だが、その汗は、会社でかく冷や汗や脂汗とは、全く違う。

自分の力で、自分の未来を切り拓いている。

その充実感が、辛さを忘れさせてくれた。


半日後。

俺たちの目の前には、昨日までの倍の広さを誇る、立派な畝が何列も並んでいた。

小さな、本当に小さな、だけど、俺たちの「事業の土台」の完成だ。


「できた……! やったぞ、コロポム!」

「ポミュ〜!」


俺とコロポムは、顔を見合わせて喜び合った。

土と汗にまみれた体は、心地よい疲労感に包まれている。これこそが、俺が心の底から求めていた「生きている実感」だった。


俺たちは、コロポムが見つけてくれた『名もなき滋養の芋』を、丁寧に畑に植えていく。

これが、俺たちの最初の「商品」だ。大きく、美味しく育てよ。


作業を終え、一息ついていると、

ふと、コロポムが、畑の隅の方で、また地面をカリカリと引っ掻いているのに気づく。

芋を探しているのかと思ったが、様子が違う。

今度は、さっきまでの黒土とは違う、しっとりとした、きめ細やかな灰色の粘土を掘り出していた。

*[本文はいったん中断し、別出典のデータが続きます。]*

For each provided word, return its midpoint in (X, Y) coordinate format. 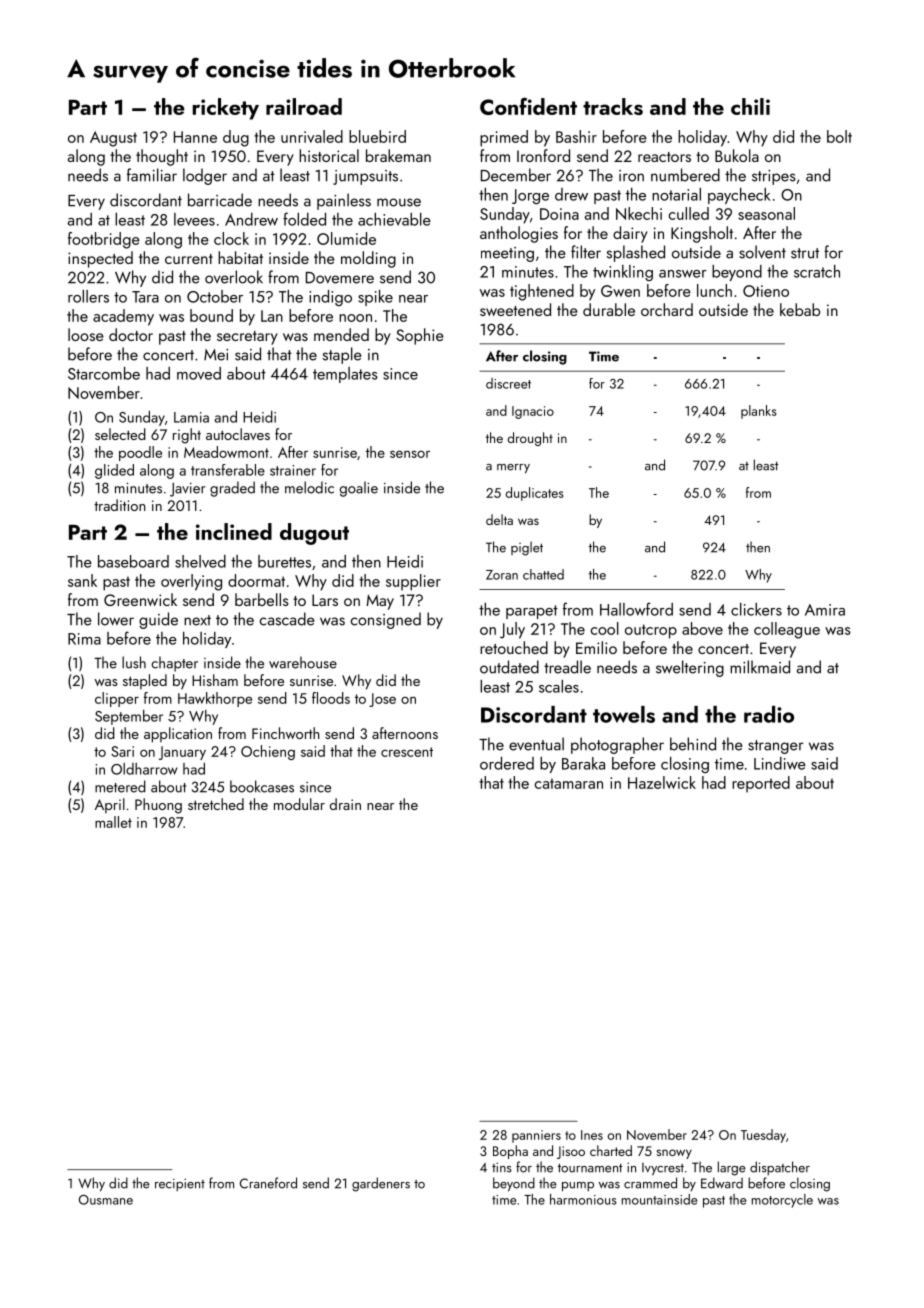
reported (761, 784)
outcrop (651, 631)
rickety (226, 109)
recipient (180, 1184)
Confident (528, 106)
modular (299, 804)
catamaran (569, 783)
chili (750, 106)
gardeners (381, 1184)
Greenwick (140, 599)
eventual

「粘土か……。これで、何か器でも作れたら便利だよな」


そう思った、その時。

俺のビジネス脳が、ピコン!と閃いた。

待てよ。この、人の手が一切入っていない、異世界のピュアな天然粘土。

これ自体、もしかして「売れる」んじゃないか?

日本の陶芸家とか、高く買ってくれたりしないだろうか?


俺は、泥だらけの手で、その粘土をひと塊、すくい取った。

そして、スキルを発動する。

「売却」――鑑定!


『アイテム名:森の恵みの粘土(1kg)』

『査定額:850円』


「……マジか!」


値段は、芋ほどじゃない。

だが、ほぼ無限に手に入る「土」が、金になる。

これは、デカい。

芋の栽培が軌道に乗るまでの、貴重な収入源になるぞ。


俺の異世界ビジネスに、早くも2つ目の商品ラインナップが加わった瞬間だった。

俺は、自分の才覚を、少しだけ誇らしく思った。

いや、違うな。

これも全部、コロポムのおかげだ。


「ありがとうな、コロポム。お前は、最高の営業部長だよ」

「ポム?」


きょとんとする相棒の頭を、俺は優しく撫でた。

この世界での俺の事業は、まだ、始まったばかりだ。